WHAT IS REQUIRED: Output each entry in full so that the result matches the data exactly.

(Stored items)
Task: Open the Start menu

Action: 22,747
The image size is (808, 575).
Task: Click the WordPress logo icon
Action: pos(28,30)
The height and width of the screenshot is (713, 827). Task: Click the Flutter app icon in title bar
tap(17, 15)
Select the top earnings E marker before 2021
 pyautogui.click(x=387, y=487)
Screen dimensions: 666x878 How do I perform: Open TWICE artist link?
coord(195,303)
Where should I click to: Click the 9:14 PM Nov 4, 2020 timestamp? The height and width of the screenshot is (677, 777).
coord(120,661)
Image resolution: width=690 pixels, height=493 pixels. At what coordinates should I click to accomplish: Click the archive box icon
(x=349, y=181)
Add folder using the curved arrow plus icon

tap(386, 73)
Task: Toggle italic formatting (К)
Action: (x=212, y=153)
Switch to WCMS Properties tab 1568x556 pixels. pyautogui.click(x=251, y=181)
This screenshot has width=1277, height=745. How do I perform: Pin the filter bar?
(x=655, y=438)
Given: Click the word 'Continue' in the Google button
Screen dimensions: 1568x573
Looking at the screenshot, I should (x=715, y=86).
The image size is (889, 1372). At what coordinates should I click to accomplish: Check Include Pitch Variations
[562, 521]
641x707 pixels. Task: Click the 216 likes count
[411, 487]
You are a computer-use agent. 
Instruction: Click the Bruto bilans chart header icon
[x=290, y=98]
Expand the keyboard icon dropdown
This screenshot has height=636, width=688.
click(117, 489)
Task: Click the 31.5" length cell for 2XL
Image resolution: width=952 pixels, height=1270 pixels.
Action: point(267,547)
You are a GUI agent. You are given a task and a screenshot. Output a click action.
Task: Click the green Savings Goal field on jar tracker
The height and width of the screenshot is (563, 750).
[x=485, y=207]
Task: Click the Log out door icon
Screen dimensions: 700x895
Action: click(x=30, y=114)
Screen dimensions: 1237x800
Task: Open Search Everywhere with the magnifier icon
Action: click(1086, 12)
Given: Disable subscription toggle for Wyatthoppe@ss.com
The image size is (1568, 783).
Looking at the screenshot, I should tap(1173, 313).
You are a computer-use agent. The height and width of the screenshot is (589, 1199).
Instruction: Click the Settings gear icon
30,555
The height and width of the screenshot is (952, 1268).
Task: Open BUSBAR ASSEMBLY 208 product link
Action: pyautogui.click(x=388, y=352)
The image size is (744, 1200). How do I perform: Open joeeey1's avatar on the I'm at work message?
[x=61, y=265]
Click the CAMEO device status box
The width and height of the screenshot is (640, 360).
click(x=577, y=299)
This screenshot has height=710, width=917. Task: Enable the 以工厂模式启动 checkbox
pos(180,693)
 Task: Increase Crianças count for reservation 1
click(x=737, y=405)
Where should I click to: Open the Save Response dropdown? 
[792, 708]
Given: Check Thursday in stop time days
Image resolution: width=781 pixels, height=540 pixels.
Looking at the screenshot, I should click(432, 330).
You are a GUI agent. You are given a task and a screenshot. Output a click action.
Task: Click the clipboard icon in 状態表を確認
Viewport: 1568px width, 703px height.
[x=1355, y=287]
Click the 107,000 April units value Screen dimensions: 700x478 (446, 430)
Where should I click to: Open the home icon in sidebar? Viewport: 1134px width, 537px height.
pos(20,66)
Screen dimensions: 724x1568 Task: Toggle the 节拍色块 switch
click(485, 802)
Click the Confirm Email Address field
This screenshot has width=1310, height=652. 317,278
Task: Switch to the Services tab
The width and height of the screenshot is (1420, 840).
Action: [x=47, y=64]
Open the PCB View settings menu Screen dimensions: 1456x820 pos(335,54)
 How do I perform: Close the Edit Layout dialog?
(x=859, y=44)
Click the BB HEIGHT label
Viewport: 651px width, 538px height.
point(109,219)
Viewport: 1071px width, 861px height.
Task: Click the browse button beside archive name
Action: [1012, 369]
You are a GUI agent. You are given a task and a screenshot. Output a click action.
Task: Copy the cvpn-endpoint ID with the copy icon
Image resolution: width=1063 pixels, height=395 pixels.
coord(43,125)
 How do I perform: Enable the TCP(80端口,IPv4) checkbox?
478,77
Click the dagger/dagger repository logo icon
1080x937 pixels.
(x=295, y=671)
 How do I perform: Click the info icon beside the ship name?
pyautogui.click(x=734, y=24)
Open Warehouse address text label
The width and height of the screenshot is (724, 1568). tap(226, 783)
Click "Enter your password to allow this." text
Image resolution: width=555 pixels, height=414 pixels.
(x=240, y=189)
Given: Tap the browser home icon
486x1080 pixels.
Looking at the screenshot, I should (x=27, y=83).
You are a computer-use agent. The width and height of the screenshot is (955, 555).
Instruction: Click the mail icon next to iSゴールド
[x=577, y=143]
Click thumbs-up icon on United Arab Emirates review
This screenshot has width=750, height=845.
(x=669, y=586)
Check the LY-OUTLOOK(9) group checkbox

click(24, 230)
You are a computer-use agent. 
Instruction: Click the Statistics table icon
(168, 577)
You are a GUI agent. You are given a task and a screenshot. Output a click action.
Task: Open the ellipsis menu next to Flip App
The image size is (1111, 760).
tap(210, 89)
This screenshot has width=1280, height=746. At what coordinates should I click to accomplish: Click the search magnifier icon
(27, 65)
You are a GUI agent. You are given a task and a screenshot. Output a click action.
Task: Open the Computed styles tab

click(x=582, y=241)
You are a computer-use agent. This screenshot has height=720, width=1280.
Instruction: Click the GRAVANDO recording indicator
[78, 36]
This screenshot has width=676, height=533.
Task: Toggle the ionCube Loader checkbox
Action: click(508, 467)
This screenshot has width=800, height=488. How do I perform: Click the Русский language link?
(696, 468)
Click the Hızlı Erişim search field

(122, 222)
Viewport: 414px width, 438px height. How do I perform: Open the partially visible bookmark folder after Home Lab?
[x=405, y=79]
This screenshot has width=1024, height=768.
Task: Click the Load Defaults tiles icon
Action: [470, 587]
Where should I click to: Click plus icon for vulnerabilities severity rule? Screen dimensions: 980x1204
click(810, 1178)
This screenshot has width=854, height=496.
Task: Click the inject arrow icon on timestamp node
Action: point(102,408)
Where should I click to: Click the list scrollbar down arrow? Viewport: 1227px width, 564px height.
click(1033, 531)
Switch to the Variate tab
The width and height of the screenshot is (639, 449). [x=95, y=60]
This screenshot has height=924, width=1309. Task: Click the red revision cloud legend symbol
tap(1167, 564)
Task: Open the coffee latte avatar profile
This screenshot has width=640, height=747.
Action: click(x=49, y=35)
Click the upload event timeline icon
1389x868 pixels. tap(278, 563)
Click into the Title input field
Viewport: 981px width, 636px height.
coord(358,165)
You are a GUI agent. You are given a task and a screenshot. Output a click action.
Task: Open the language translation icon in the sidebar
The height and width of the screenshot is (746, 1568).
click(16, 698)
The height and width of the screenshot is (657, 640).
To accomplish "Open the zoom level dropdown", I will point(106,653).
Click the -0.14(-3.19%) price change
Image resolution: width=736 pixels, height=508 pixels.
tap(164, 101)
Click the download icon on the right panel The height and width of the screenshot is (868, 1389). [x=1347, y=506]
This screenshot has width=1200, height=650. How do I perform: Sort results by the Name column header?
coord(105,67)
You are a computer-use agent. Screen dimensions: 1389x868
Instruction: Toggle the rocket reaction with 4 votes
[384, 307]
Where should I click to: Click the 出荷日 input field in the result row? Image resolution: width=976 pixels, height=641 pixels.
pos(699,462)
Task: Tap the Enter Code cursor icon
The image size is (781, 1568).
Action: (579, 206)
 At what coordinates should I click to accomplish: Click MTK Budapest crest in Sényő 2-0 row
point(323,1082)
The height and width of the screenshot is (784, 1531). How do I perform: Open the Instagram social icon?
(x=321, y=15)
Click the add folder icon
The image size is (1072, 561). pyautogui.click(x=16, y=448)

ANSWER TO THE PROBLEM:
Task: Open the Start menu

Action: 22,747
The image size is (808, 575).
Task: Click the WordPress logo icon
Action: pos(28,30)
The height and width of the screenshot is (713, 827). Task: Click the Flutter app icon in title bar
tap(17, 15)
Select the top earnings E marker before 2021
 pyautogui.click(x=387, y=487)
Screen dimensions: 666x878 How do I perform: Open TWICE artist link?
coord(195,303)
Where should I click to: Click the 9:14 PM Nov 4, 2020 timestamp? The height and width of the screenshot is (677, 777).
coord(120,661)
Image resolution: width=690 pixels, height=493 pixels. At what coordinates should I click to accomplish: Click the archive box icon
(x=349, y=181)
Add folder using the curved arrow plus icon

tap(386, 73)
Task: Toggle italic formatting (К)
Action: (x=212, y=153)
Switch to WCMS Properties tab 1568x556 pixels. pyautogui.click(x=251, y=181)
This screenshot has width=1277, height=745. How do I perform: Pin the filter bar?
(x=655, y=438)
Given: Click the word 'Continue' in the Google button
Screen dimensions: 1568x573
Looking at the screenshot, I should (x=715, y=86).
The image size is (889, 1372). At what coordinates should I click to accomplish: Check Include Pitch Variations
[562, 521]
641x707 pixels. Task: Click the 216 likes count
[411, 487]
You are a computer-use agent. 
Instruction: Click the Bruto bilans chart header icon
[x=290, y=98]
Expand the keyboard icon dropdown
This screenshot has height=636, width=688.
click(117, 489)
Task: Click the 31.5" length cell for 2XL
Image resolution: width=952 pixels, height=1270 pixels.
Action: point(267,547)
You are a GUI agent. You are given a task and a screenshot. Output a click action.
Task: Click the green Savings Goal field on jar tracker
The height and width of the screenshot is (563, 750).
[x=485, y=207]
Task: Click the Log out door icon
Screen dimensions: 700x895
Action: click(x=30, y=114)
Screen dimensions: 1237x800
Task: Open Search Everywhere with the magnifier icon
Action: click(1086, 12)
Given: Disable subscription toggle for Wyatthoppe@ss.com
The image size is (1568, 783).
Looking at the screenshot, I should tap(1173, 313).
You are a computer-use agent. The height and width of the screenshot is (589, 1199).
Instruction: Click the Settings gear icon
30,555
The height and width of the screenshot is (952, 1268).
Task: Open BUSBAR ASSEMBLY 208 product link
Action: pyautogui.click(x=388, y=352)
The image size is (744, 1200). How do I perform: Open joeeey1's avatar on the I'm at work message?
[x=61, y=265]
Click the CAMEO device status box
The width and height of the screenshot is (640, 360).
click(x=577, y=299)
This screenshot has height=710, width=917. Task: Enable the 以工厂模式启动 checkbox
pos(180,693)
 Task: Increase Crianças count for reservation 1
click(x=737, y=405)
Where should I click to: Open the Save Response dropdown? 
[792, 708]
Given: Check Thursday in stop time days
Image resolution: width=781 pixels, height=540 pixels.
Looking at the screenshot, I should click(432, 330).
You are a GUI agent. You are given a task and a screenshot. Output a click action.
Task: Click the clipboard icon in 状態表を確認
Viewport: 1568px width, 703px height.
[x=1355, y=287]
Click the 107,000 April units value Screen dimensions: 700x478 (446, 430)
Where should I click to: Open the home icon in sidebar? Viewport: 1134px width, 537px height.
pos(20,66)
Screen dimensions: 724x1568 Task: Toggle the 节拍色块 switch
click(485, 802)
Click the Confirm Email Address field
This screenshot has width=1310, height=652. 317,278
Task: Switch to the Services tab
The width and height of the screenshot is (1420, 840).
Action: [x=47, y=64]
Open the PCB View settings menu Screen dimensions: 1456x820 pos(335,54)
 How do I perform: Close the Edit Layout dialog?
(x=859, y=44)
Click the BB HEIGHT label
Viewport: 651px width, 538px height.
point(109,219)
Viewport: 1071px width, 861px height.
Task: Click the browse button beside archive name
Action: [1012, 369]
You are a GUI agent. You are given a task and a screenshot. Output a click action.
Task: Copy the cvpn-endpoint ID with the copy icon
Image resolution: width=1063 pixels, height=395 pixels.
coord(43,125)
 How do I perform: Enable the TCP(80端口,IPv4) checkbox?
478,77
Click the dagger/dagger repository logo icon
1080x937 pixels.
(x=295, y=671)
 How do I perform: Click the info icon beside the ship name?
pyautogui.click(x=734, y=24)
Open Warehouse address text label
The width and height of the screenshot is (724, 1568). tap(226, 783)
Click "Enter your password to allow this." text
Image resolution: width=555 pixels, height=414 pixels.
(x=240, y=189)
Given: Tap the browser home icon
486x1080 pixels.
Looking at the screenshot, I should (x=27, y=83).
You are a computer-use agent. The width and height of the screenshot is (955, 555).
Instruction: Click the mail icon next to iSゴールド
[x=577, y=143]
Click thumbs-up icon on United Arab Emirates review
This screenshot has width=750, height=845.
(x=669, y=586)
Check the LY-OUTLOOK(9) group checkbox

click(24, 230)
You are a computer-use agent. 
Instruction: Click the Statistics table icon
(168, 577)
You are a GUI agent. You are given a task and a screenshot. Output a click action.
Task: Open the ellipsis menu next to Flip App
The image size is (1111, 760).
tap(210, 89)
This screenshot has width=1280, height=746. At what coordinates should I click to accomplish: Click the search magnifier icon
(27, 65)
You are a GUI agent. You are given a task and a screenshot. Output a click action.
Task: Open the Computed styles tab

click(x=582, y=241)
You are a computer-use agent. This screenshot has height=720, width=1280.
Instruction: Click the GRAVANDO recording indicator
[78, 36]
This screenshot has width=676, height=533.
Task: Toggle the ionCube Loader checkbox
Action: click(508, 467)
This screenshot has width=800, height=488. How do I perform: Click the Русский language link?
(696, 468)
Click the Hızlı Erişim search field

(122, 222)
Viewport: 414px width, 438px height. How do I perform: Open the partially visible bookmark folder after Home Lab?
[x=405, y=79]
This screenshot has width=1024, height=768.
Task: Click the Load Defaults tiles icon
Action: [470, 587]
Where should I click to: Click plus icon for vulnerabilities severity rule? Screen dimensions: 980x1204
click(810, 1178)
This screenshot has width=854, height=496.
Task: Click the inject arrow icon on timestamp node
Action: point(102,408)
Where should I click to: Click the list scrollbar down arrow? Viewport: 1227px width, 564px height.
click(1033, 531)
Switch to the Variate tab
The width and height of the screenshot is (639, 449). [x=95, y=60]
This screenshot has height=924, width=1309. Task: Click the red revision cloud legend symbol
tap(1167, 564)
Task: Open the coffee latte avatar profile
This screenshot has width=640, height=747.
Action: click(x=49, y=35)
Click the upload event timeline icon
1389x868 pixels. tap(278, 563)
Click into the Title input field
Viewport: 981px width, 636px height.
coord(358,165)
You are a GUI agent. You are given a task and a screenshot. Output a click action.
Task: Open the language translation icon in the sidebar
The height and width of the screenshot is (746, 1568).
click(16, 698)
The height and width of the screenshot is (657, 640).
To accomplish "Open the zoom level dropdown", I will point(106,653).
Click the -0.14(-3.19%) price change
Image resolution: width=736 pixels, height=508 pixels.
tap(164, 101)
Click the download icon on the right panel The height and width of the screenshot is (868, 1389). [x=1347, y=506]
This screenshot has width=1200, height=650. How do I perform: Sort results by the Name column header?
coord(105,67)
You are a computer-use agent. Screen dimensions: 1389x868
Instruction: Toggle the rocket reaction with 4 votes
[384, 307]
Where should I click to: Click the 出荷日 input field in the result row? Image resolution: width=976 pixels, height=641 pixels.
pos(699,462)
Task: Tap the Enter Code cursor icon
The image size is (781, 1568).
Action: (579, 206)
 At what coordinates should I click to accomplish: Click MTK Budapest crest in Sényő 2-0 row
point(323,1082)
The height and width of the screenshot is (784, 1531). How do I perform: Open the Instagram social icon?
(x=321, y=15)
Click the add folder icon
The image size is (1072, 561). pyautogui.click(x=16, y=448)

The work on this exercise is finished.